#### Problem description
Beginning with the line that contains "Click the calendar icon beside the dates", transcribe the rest of the listing below exactly, including its last line, and exclude any pictures.

#### Dataset content

########################################

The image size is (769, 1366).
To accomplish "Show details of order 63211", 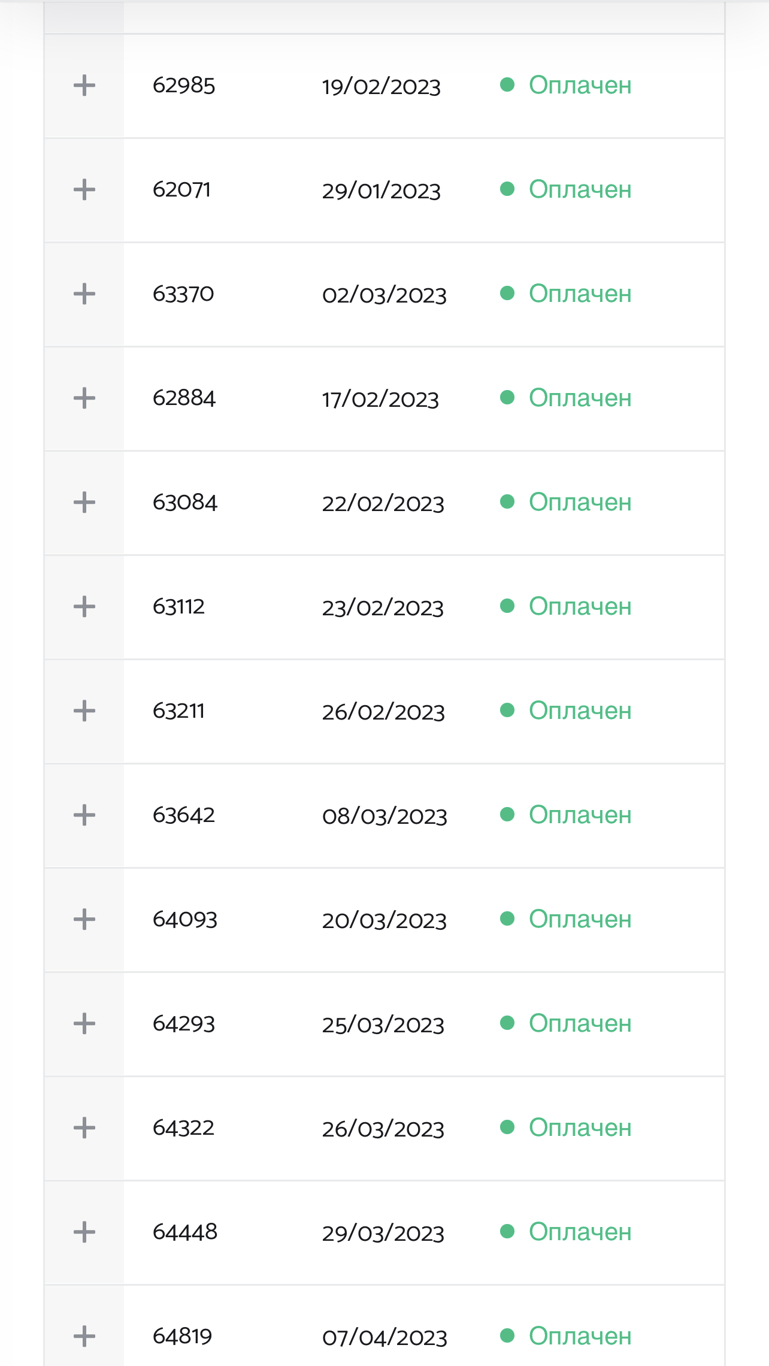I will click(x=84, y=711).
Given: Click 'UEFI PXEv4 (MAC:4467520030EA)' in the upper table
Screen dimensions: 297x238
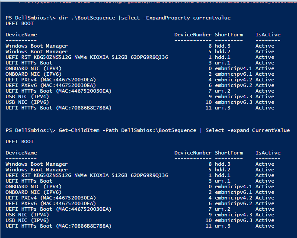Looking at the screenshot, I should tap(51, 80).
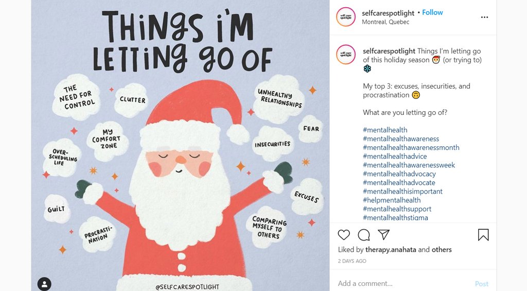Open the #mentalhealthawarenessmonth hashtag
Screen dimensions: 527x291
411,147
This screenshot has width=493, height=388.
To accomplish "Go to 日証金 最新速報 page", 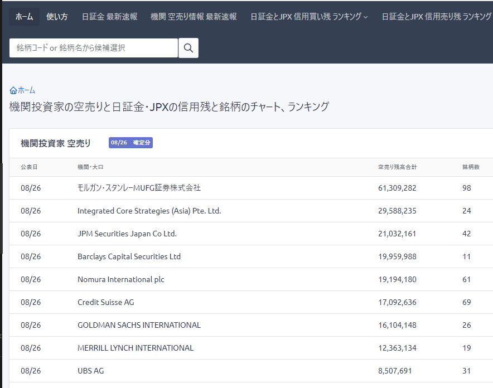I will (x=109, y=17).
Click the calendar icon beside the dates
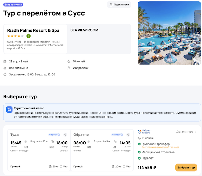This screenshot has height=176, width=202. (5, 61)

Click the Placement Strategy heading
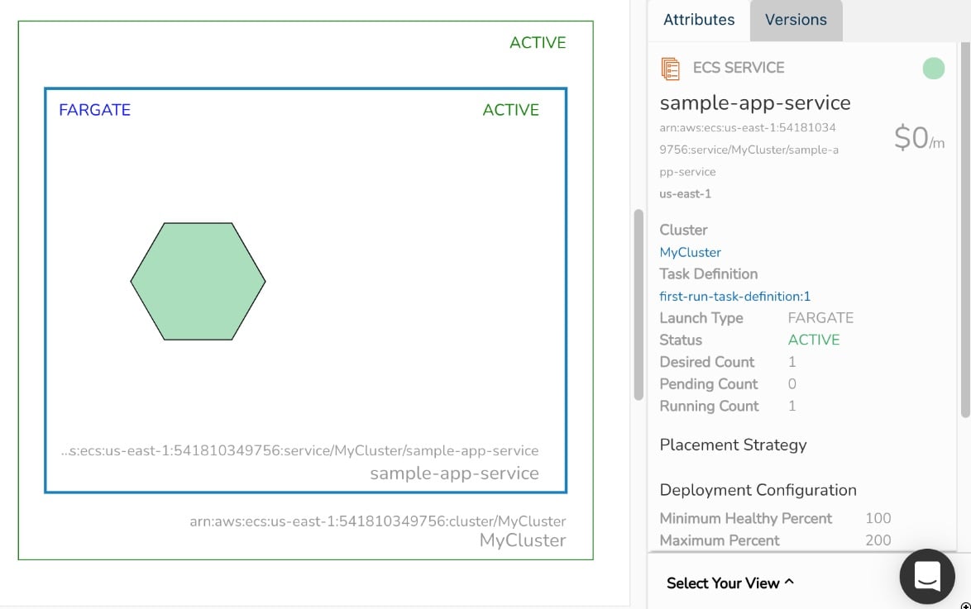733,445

########################################

#### Result
Click the calendar icon beside the dates
This screenshot has height=176, width=202. (5, 61)

Click the Placement Strategy heading
733,445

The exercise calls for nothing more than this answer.